# CSV Query Template (BMC Discovery)

Use this notebook to load a pre-exported CSV (e.g. from a DisMAL query) into pandas, optionally rename columns, and re-save it with a `Discovery Instance` identifier.


## Requirements

The template relies on `pandas` and the Python standard library.

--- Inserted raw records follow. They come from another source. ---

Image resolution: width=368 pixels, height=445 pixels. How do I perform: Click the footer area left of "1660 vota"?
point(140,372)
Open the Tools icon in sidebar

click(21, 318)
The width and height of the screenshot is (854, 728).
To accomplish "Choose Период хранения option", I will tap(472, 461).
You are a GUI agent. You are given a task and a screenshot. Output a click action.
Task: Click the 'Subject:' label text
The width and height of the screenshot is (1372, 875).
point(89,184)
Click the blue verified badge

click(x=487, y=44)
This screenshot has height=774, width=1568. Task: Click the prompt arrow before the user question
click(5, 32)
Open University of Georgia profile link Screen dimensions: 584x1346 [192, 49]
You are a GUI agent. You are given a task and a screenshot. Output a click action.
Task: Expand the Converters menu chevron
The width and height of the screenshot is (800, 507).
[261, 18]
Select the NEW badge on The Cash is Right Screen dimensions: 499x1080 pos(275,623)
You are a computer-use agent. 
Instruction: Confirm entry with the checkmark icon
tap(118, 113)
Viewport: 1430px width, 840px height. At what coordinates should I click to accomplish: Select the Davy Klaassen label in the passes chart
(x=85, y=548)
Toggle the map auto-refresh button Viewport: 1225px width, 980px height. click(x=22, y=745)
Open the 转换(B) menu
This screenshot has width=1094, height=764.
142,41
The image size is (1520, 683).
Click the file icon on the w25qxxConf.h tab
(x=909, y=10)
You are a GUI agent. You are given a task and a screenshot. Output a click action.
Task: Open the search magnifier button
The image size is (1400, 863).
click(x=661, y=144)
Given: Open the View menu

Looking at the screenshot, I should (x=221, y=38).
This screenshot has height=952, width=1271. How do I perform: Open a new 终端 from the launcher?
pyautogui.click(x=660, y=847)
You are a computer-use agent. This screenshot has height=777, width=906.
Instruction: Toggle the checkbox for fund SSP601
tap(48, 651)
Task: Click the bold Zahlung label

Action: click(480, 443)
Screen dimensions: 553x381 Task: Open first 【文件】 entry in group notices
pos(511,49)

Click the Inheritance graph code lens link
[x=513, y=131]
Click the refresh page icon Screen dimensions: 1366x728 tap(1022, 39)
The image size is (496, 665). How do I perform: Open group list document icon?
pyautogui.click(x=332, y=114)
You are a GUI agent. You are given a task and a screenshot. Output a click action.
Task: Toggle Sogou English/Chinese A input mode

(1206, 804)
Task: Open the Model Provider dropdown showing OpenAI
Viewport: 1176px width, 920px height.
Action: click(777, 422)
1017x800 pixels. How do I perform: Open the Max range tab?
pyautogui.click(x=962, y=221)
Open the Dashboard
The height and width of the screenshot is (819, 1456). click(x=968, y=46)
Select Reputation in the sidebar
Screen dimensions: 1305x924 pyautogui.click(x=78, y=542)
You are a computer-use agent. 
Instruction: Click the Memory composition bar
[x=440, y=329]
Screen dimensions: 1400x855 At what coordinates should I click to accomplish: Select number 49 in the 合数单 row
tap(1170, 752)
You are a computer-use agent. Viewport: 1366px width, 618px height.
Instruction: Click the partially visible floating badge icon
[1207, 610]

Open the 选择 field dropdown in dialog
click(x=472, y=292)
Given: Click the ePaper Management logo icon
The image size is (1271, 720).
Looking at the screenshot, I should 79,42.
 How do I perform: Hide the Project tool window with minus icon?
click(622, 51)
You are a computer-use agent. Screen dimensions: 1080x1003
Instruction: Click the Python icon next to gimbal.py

Uncomment the install cell below if your environment is missing pandas.


In [None]:
# %pip install -q pandas

import pandas as pd
from pathlib import Path
from typing import Dict, List


In [None]:
# --- User Inputs ---------------------------------------------------------
CSV_PATH = Path('path/to/query_results.csv')   # Update to your CSV export
DISCOVERY_INSTANCE = 'prod'                    # Label to insert into the dataset
OUTPUT_DIR = Path('output_csv')                # Where to write the processed CSV
OUTPUT_FILENAME = 'query_results.csv'          # Name of the output file

COLUMN_MAP: Dict[str, str] = {
    # Example: 'Original Column Name': 'Renamed Column'
}

NUMERIC_COLUMNS: List[str] = []  # Columns to coerce to integer (if present)


## Load the CSV
The helper below reads the CSV from disk and applies optional renaming and type conversions.


In [None]:
def load_csv(path: Path) -> pd.DataFrame:
    expanded = path.expanduser()
    if not expanded.exists():
        raise FileNotFoundError(f"CSV not found: {expanded}")
    return pd.read_csv(expanded)

def apply_column_map(df: pd.DataFrame) -> pd.DataFrame:
    return df.rename(columns=COLUMN_MAP) if COLUMN_MAP else df

def convert_numeric_columns(df: pd.DataFrame) -> pd.DataFrame:
    converted = df.copy()
    for col in NUMERIC_COLUMNS:
        if col in converted.columns:
            converted[col] = pd.to_numeric(converted[col], errors='coerce').astype('Int64')
    return converted


In [None]:
df = load_csv(CSV_PATH)
df.insert(0, 'Discovery Instance', DISCOVERY_INSTANCE)
df = apply_column_map(df)
df = convert_numeric_columns(df)
display(df.head(10))
print(f"Rows loaded: {len(df)}")


## Save processed CSV
The output directory will be created if it does not exist.


In [None]:
OUTPUT_DIR.mkdir(parents=True, exist_ok=True)
output_path = OUTPUT_DIR / OUTPUT_FILENAME
df.to_csv(output_path, index=False)
print(f'Saved to {output_path}')


---
### Notes
- Ensure `CSV_PATH` points to a valid CSV export from your query or report.
- Adjust `COLUMN_MAP` and `NUMERIC_COLUMNS` as needed for your dataset.
- You can extend the template with additional pandas transformations or visualisations.